YOUR INSTRUCTIONS:
The entries below are to be duplicated exactly, with nothing left out.

SUPPLIED INFORMATION:
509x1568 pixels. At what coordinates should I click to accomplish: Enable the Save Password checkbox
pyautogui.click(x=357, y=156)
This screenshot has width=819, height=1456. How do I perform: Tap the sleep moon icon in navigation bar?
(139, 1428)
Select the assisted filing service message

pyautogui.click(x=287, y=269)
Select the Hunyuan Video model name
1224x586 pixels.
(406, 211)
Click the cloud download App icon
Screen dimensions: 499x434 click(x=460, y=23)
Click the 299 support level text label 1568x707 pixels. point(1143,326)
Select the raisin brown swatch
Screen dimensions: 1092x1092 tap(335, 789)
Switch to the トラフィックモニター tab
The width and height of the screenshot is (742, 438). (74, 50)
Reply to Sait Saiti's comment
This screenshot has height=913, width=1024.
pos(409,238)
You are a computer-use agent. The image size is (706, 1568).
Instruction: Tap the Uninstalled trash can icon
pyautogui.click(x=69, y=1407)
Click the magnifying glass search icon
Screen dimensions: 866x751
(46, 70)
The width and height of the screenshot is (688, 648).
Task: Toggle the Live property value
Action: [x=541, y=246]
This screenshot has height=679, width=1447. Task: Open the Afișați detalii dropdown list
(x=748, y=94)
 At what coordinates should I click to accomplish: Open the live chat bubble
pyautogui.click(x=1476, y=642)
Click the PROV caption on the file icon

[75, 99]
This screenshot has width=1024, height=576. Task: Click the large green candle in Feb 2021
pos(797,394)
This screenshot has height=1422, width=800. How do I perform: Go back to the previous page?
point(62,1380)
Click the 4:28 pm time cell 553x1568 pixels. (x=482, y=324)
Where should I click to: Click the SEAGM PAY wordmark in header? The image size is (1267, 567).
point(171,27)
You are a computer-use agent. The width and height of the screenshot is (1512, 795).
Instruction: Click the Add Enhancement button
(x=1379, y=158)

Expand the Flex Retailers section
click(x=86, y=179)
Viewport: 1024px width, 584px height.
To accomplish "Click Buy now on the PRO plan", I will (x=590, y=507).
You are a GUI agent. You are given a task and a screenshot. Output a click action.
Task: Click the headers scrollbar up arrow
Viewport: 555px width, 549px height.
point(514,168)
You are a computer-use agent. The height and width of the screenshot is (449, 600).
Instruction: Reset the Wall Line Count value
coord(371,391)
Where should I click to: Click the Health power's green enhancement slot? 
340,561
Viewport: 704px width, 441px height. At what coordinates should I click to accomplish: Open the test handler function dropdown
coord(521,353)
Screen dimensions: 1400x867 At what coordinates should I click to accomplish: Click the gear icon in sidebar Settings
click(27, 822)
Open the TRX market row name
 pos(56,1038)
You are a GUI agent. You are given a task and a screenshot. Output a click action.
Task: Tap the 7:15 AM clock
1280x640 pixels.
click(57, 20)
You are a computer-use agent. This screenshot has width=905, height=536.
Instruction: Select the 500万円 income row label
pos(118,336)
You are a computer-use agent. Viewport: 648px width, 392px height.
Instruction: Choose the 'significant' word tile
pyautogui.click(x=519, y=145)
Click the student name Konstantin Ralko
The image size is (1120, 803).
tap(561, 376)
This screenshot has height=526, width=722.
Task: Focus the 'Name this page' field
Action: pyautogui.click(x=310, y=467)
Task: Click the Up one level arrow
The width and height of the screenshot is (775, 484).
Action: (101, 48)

ANSWER FOR THE TASK:
509x1568 pixels. At what coordinates should I click to accomplish: Enable the Save Password checkbox
pyautogui.click(x=357, y=156)
This screenshot has width=819, height=1456. How do I perform: Tap the sleep moon icon in navigation bar?
(139, 1428)
Select the assisted filing service message

pyautogui.click(x=287, y=269)
Select the Hunyuan Video model name
1224x586 pixels.
(406, 211)
Click the cloud download App icon
Screen dimensions: 499x434 click(x=460, y=23)
Click the 299 support level text label 1568x707 pixels. point(1143,326)
Select the raisin brown swatch
Screen dimensions: 1092x1092 tap(335, 789)
Switch to the トラフィックモニター tab
The width and height of the screenshot is (742, 438). (74, 50)
Reply to Sait Saiti's comment
This screenshot has height=913, width=1024.
pos(409,238)
You are a computer-use agent. The image size is (706, 1568).
Instruction: Tap the Uninstalled trash can icon
pyautogui.click(x=69, y=1407)
Click the magnifying glass search icon
Screen dimensions: 866x751
(46, 70)
The width and height of the screenshot is (688, 648).
Task: Toggle the Live property value
Action: [x=541, y=246]
This screenshot has height=679, width=1447. Task: Open the Afișați detalii dropdown list
(x=748, y=94)
 At what coordinates should I click to accomplish: Open the live chat bubble
pyautogui.click(x=1476, y=642)
Click the PROV caption on the file icon

[75, 99]
This screenshot has width=1024, height=576. Task: Click the large green candle in Feb 2021
pos(797,394)
This screenshot has height=1422, width=800. How do I perform: Go back to the previous page?
point(62,1380)
Click the 4:28 pm time cell 553x1568 pixels. (x=482, y=324)
Where should I click to: Click the SEAGM PAY wordmark in header? The image size is (1267, 567).
point(171,27)
You are a computer-use agent. The width and height of the screenshot is (1512, 795).
Instruction: Click the Add Enhancement button
(x=1379, y=158)

Expand the Flex Retailers section
click(x=86, y=179)
Viewport: 1024px width, 584px height.
To accomplish "Click Buy now on the PRO plan", I will (x=590, y=507).
You are a GUI agent. You are given a task and a screenshot. Output a click action.
Task: Click the headers scrollbar up arrow
Viewport: 555px width, 549px height.
point(514,168)
You are a computer-use agent. The height and width of the screenshot is (449, 600).
Instruction: Reset the Wall Line Count value
coord(371,391)
Where should I click to: Click the Health power's green enhancement slot? 
340,561
Viewport: 704px width, 441px height. At what coordinates should I click to accomplish: Open the test handler function dropdown
coord(521,353)
Screen dimensions: 1400x867 At what coordinates should I click to accomplish: Click the gear icon in sidebar Settings
click(27, 822)
Open the TRX market row name
 pos(56,1038)
You are a GUI agent. You are given a task and a screenshot. Output a click action.
Task: Tap the 7:15 AM clock
1280x640 pixels.
click(57, 20)
You are a computer-use agent. This screenshot has width=905, height=536.
Instruction: Select the 500万円 income row label
pos(118,336)
You are a computer-use agent. Viewport: 648px width, 392px height.
Instruction: Choose the 'significant' word tile
pyautogui.click(x=519, y=145)
Click the student name Konstantin Ralko
The image size is (1120, 803).
tap(561, 376)
This screenshot has height=526, width=722.
Task: Focus the 'Name this page' field
Action: pyautogui.click(x=310, y=467)
Task: Click the Up one level arrow
The width and height of the screenshot is (775, 484).
Action: (101, 48)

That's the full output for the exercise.